« Il n’y a pas de plan B parce qu’il n’y a pas de planète B » (Emmanuel Macron)

Le Vendredi 2 juin 2017

Crédits : A. Bouquet/Ministère
Le président de la République Emmanuel Macron a regretté jeudi 1er juin, la décision du président Donald Trump de retirer les États-Unis de l’Accord de Paris, et a annoncé que la France serait plus déterminée et ambitieuse encore pour l’avenir. Nicolas Hulot, ministre d’État, ministre de la Transition écologique et solidaire a assuré que la France reprendrait le leadership climatique.

Le changement climatique : « l’un des grands défis de notre temps »

Le président de la République s’est exprimé jeudi 1er juin en direct de l’Élysée immédiatement après la déclaration du président Trump. Il a pris note de cette décision tout en la regrettant, en soulignant que le changement climatique est « l’un des grands défis de notre temps. Ce qui paraissait encore pouvoir être discuté il a y quelques années s’impose désormais à nous tous avec une grande évidence ».

Le président a également rappelé avec force que : « la vocation de la France est de mener ces combats qui impliquent l’Humanité tout entière. C’est pourquoi la France s’est placée à l’avant-garde de la lutte contre le changement climatique. Elle s’est engagée résolument dans toutes les négociations internationales. En décembre 2015, la France a réussi ce tour de force de faire signer 195 pays, de leur faire signer un engagement commun, l’Accord de Paris pour le climat. »

« La France ce soir appelle l’ensemble des pays signataires à demeurer dans le cadre de l’Accord de Paris, à rester à la hauteur des responsabilités qui sont les nôtres et à ne rien céder. » a-t-il souligné.

Il a réaffirmé clairement que sur le climat il n'y avait pas de plan B parce qu’il n’y a pas de planète B.

Des initiatives à venir

Le président a assuré que la France « jouera son rôle dans le monde. (…) Je me suis entretenu, il y a quelques instants, avec la Chancelière d’Allemagne, nous prendrons ensemble, dans les prochains jours, des initiatives fortes allant en ce sens. Samedi, je verrai le Premier ministre indien à Paris et m’entretiendrai sur ce sujet avec lui. Dans les prochains jours, je parlerai aux principaux décideurs pour m’assurer de leur engagement. »

« On ne remettra pas à plat l’Accord de Paris »

Le ministre d’État Nicolas Hulot a de son côté réaffirmé, comme l’avait précisé le président de la République, que l’Accord de Paris ne serait pas renégocié. S’il a exprimé sa profonde tristesse, il a aussi montré sa détermination en soulignant : « l’accord de Paris est une dynamique irréversible, nous en avons des preuves chaque jour : le prix des énergies renouvelables baisse, partout sur la planète, les villes, les régions et les citoyens passent à l’action.
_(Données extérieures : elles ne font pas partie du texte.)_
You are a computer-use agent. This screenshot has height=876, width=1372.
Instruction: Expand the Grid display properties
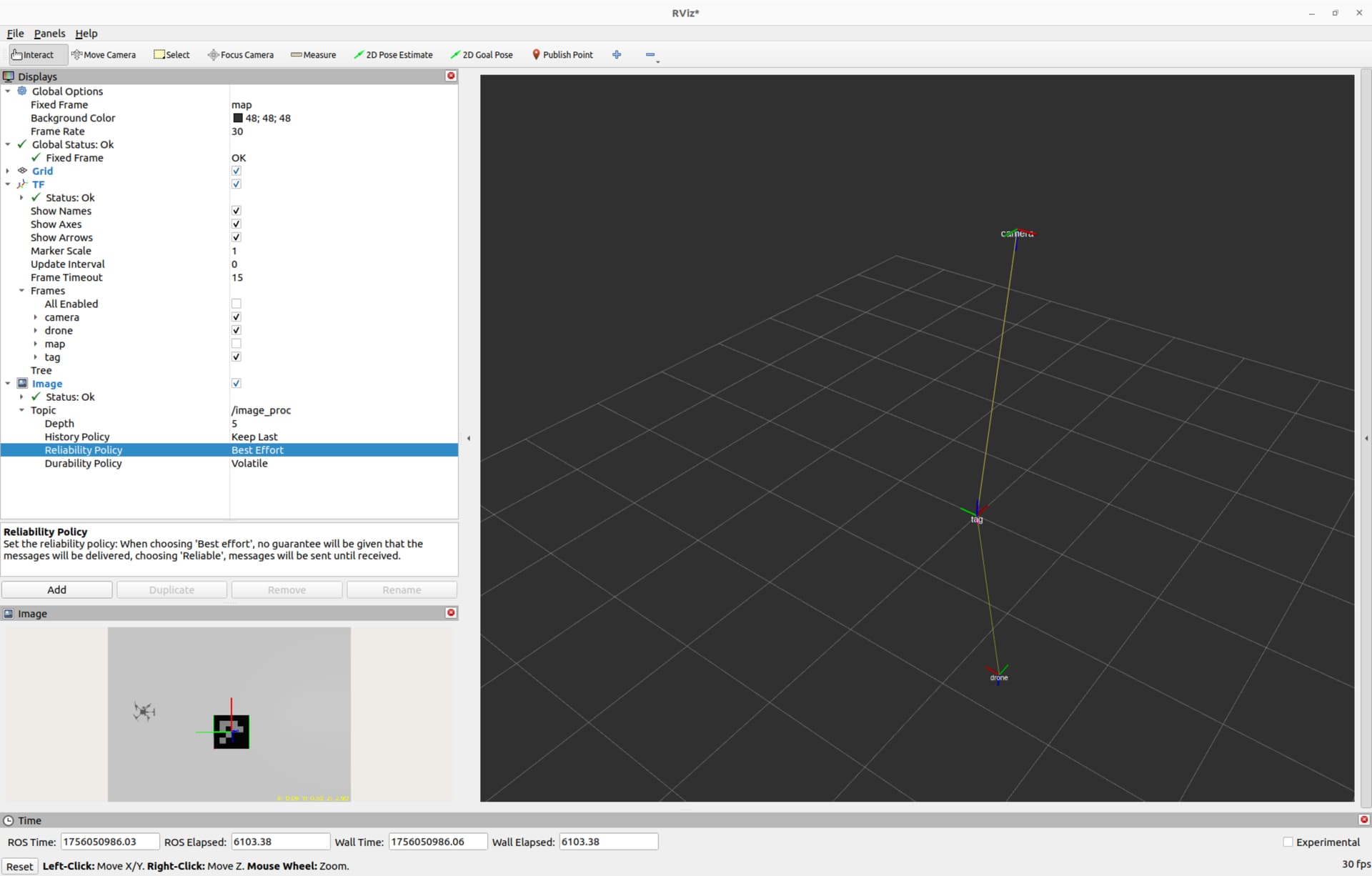point(8,171)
Le ministre d’État s’est associé à la déclaration des ministres de la coalition pour l’ambition au côté de nombreux pays européens, mais aussi des petits états insulaires particulièrement menacés par le changement climatique.

Il a par ailleurs souligné que la France allait reprendre la main, que des initiatives allaient être lancées, en Europe et en Afrique, et qu’il ferait des propositions au Président dans ce sens.

Il a enfin expliqué que la décision du président Trump pouvait avoir un effet de mobilisation et assuré que la France reprendrait le leadership climatique.